Dalam disiplin keseimbangan ini, Scott Peck juga menjelaskan bahwa kita tidak dapat menyerahkan apa yang belum kita miliki. Kita tidak bisa menyerahkan kemenangan tanpa pernah menang sebelumnya, identitas diri harus ditempa sebelum kita melepaskannya, ego harus dikembangkan sebelum kita kehilangannya, menurutnya menjadi sangat penting karena banyak orang yang ingin bertumbuh secara spiritual tapi tidak memiliki kehendak yang kuat untuk menembus segala badai penderitaan, mencari jalan pintas merasa cukup dengan ke tempat yang sunyi. Banyak orang enggan memulai dari awal untuk mencapai tangga teratas.
Scott Peck dalam bukunya ini seolah bertanya padaku, "Citra, jika tujuan hidupmu adalah menghindar dan lari dari penderitaan, saya tidak akan memberi nasihat kepadamu untuk mencari tingkat kesadaran atau evolusi spritual yang lebih tinggi"

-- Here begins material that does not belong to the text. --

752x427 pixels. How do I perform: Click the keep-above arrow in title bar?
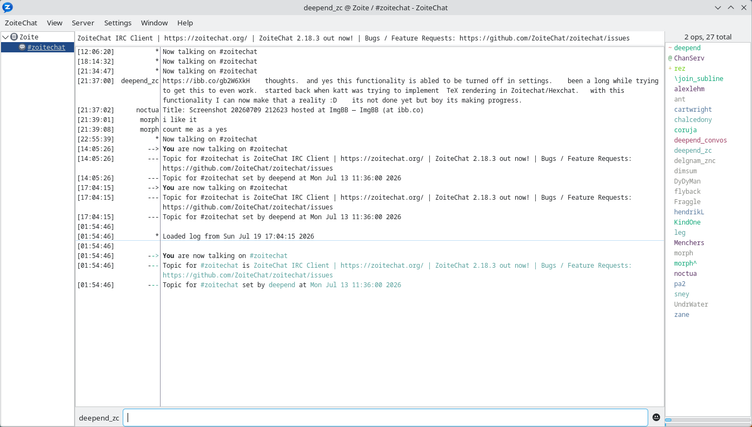pos(731,8)
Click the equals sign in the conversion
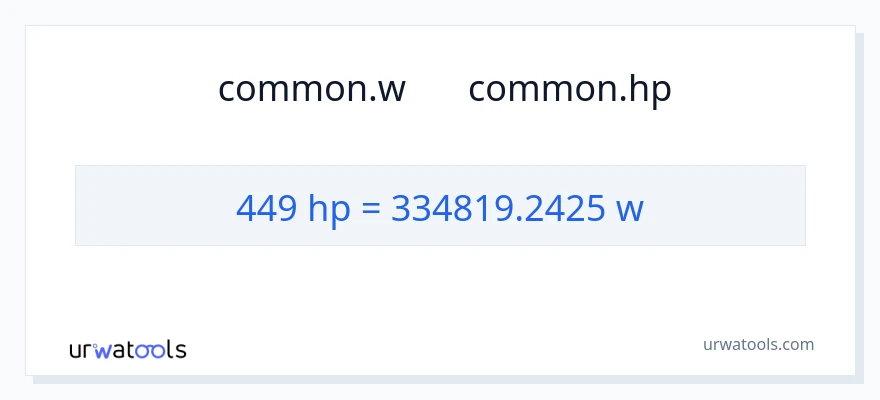Screen dimensions: 880x400 pos(369,208)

lanjutnya "pertama, Kamu tidak bisa mencapai semua itu tanpa penderitaan. Dan kedua, setelah kamu benar-benar mencapainya kamu mungkin dipanggil untuk melayani dirimu dengan cara-cara yang lebih menyakitkan atau setidaknya menuntutmu lebih dari apa yang kamu bayangkan sekarang"
Sekali lagi, ini benar-benar paradoks :)
***
Terimakasih banyak Allah yang maha kasih dan maha sayang,
Engkau tidak pernah melepas genggaman TanganMU,
menuntun setiap fase dalam hidupku,
Selamat ulangtahun bagiku, tumbuhlah dirimu dalam Kebijakan dan Welas Asih.